In this example usage, the pipe combines two filtered feeds that are created by other pipes.

Webhook

Use data sent by a webhook as pipe input. When you create this block, it will show a URL, which is your new webhook endpoint. You can instruct other sites - like Github - to POST data to that endpoint. The webhook block will create a feed out of the received data, which can then be manipulated as usual. Note: Stored data is erased after an hour, and the API endpoint is rate limited (currently to 5 requests per minute).

It has one output, which is the data stored under its webhook endpoint.

In this example usage, the pipe combines two webhook feeds and limits the length to the last 10 items.

Textinput

Use this block to let other users fill the input of connected blocks. This can make a pipe dynamic. For example, you could have a generic pipe that works with many sites, and this way other users could point the pipe to the site they want to use it on.

The first user input is the name of the input. It will be shown to the user in the UI and is also the name of the GET parameter that controls this block when calling the pipe feed. The second user input is the default value that will be used when the parameter is not set. It has one output, which is the text that will be used by the connected input.

In this example usage, the pipe filters a user-choosable feed for a search term the user selects as well. The default feed is the one from the New York Times, and the default search term is Trump. That pipe can be found here.

ForEach

Use this block to repeat the action of a download or feed block for every item of the input feed. Those blocks normally work with the user provided text input, to download a specific url for example. With the ForEach block, instead of acting on a single manually provided URL you could download all the URLs you extract from somewhere else. This can for example be useful to create full text RSS feeds. To control the action of the block, drop a download or feed block on it.

The block takes the items it is supposed to act upon as input, usually provided by an extraxt block. It outputs the downloaded URLs (as items in an RSS feed) or fetched feeds (with all the items appended), depending on its configuration.

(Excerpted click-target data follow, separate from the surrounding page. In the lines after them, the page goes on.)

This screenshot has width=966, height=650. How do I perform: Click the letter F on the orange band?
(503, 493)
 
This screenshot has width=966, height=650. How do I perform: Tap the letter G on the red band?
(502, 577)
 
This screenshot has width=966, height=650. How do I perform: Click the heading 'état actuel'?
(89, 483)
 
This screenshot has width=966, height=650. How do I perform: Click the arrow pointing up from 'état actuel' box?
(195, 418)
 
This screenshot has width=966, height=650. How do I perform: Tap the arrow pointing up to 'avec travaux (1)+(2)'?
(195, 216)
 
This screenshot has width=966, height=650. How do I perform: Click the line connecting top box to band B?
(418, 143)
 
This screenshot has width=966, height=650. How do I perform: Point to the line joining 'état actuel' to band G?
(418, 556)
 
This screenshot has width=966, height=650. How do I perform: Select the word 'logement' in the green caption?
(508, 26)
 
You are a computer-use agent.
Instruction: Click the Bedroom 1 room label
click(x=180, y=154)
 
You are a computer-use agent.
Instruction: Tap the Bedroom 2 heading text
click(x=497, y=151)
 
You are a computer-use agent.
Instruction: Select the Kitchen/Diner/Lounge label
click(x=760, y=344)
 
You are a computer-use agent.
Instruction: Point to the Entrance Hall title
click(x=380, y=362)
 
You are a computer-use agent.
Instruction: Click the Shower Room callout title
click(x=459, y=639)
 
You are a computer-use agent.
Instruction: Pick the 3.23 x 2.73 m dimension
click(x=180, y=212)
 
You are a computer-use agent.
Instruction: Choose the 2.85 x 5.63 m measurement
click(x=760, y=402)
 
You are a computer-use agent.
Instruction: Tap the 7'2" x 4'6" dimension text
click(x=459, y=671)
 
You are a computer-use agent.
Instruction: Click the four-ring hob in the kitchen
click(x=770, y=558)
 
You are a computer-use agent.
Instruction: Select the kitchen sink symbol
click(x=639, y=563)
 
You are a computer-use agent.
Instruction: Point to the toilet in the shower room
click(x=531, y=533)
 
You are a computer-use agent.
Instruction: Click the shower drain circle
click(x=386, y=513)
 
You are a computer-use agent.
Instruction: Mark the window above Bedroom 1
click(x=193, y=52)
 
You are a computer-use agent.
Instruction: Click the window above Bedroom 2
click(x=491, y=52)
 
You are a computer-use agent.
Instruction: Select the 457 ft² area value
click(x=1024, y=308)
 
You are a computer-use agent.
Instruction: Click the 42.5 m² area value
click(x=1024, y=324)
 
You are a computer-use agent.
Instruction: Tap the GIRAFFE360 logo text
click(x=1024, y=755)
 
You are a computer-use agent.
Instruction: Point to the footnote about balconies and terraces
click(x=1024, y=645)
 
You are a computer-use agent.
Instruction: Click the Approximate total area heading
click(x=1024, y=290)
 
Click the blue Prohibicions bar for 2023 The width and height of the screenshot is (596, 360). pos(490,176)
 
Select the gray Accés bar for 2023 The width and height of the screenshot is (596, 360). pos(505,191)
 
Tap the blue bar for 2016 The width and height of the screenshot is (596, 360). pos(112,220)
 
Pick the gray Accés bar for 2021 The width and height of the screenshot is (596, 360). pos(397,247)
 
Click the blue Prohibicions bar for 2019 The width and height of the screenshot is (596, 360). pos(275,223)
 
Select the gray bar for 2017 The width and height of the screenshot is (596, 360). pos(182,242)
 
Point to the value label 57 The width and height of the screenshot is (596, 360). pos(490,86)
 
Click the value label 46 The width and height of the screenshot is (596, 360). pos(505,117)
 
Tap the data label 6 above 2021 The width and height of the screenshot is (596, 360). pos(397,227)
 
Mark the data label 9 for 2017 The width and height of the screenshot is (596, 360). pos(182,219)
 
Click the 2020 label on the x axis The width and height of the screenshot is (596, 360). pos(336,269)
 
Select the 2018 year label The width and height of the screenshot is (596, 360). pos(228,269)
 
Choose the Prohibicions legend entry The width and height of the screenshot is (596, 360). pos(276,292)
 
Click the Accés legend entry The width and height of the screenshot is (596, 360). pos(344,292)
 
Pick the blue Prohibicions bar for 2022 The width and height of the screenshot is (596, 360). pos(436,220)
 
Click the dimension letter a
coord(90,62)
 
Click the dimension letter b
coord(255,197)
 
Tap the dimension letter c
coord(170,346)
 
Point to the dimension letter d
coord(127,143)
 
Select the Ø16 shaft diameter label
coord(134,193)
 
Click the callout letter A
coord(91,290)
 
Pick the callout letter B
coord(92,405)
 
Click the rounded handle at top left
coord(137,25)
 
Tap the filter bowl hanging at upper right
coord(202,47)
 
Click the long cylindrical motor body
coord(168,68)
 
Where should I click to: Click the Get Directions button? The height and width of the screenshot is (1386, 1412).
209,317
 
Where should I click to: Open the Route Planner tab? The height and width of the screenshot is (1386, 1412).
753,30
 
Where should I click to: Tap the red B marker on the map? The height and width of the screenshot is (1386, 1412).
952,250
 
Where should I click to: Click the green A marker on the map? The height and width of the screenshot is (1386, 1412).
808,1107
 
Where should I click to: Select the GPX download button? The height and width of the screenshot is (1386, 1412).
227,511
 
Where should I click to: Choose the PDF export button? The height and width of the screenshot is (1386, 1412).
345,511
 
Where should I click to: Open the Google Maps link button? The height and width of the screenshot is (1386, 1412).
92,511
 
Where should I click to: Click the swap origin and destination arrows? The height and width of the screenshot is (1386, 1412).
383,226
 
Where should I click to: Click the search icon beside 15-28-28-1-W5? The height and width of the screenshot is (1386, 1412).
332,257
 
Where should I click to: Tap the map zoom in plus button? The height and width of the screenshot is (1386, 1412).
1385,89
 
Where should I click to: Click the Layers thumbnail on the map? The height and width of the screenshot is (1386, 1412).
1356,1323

In this example usage the block is configured as download block. The output will be the first two pages linked in the RSS feed of onli-blogging.de.

Tweets (legacy)

As there is no trustworthy model for further access to the twitter API, the twitter block is now defunct.

Integrations

Pipes has blocks to fetch data comfortably from some other sites. Those service specific blocks usually take a user or channel name or an url. They then return a normalized RSS feed with updates specific to the target site. Currently supported sites are:

  1. Twitter, see here
  2. Vimeo
  3. Dailymotion
  4. Periscope
  5. UStream
  6. Mixcloud
  7. SVT Play
  8. Speedrun.com
  9. Youtube, integrated into the Feed block

Pipes does not have a special agreement with those sites. It just accesses (hidden) existing RSS feeds or uses APIs to create them. For some of those blocks Pipes calls RSS Box to do the feed discovery and creation work.